Reproduce each of the rows below, keeping every line identical to how it appears.

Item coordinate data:
____
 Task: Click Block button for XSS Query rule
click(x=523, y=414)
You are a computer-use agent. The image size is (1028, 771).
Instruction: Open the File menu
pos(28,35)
____
ANSWER TO THE EXERCISE:
 Task: Click Block button for XSS Query rule
click(x=523, y=414)
You are a computer-use agent. The image size is (1028, 771).
Instruction: Open the File menu
pos(28,35)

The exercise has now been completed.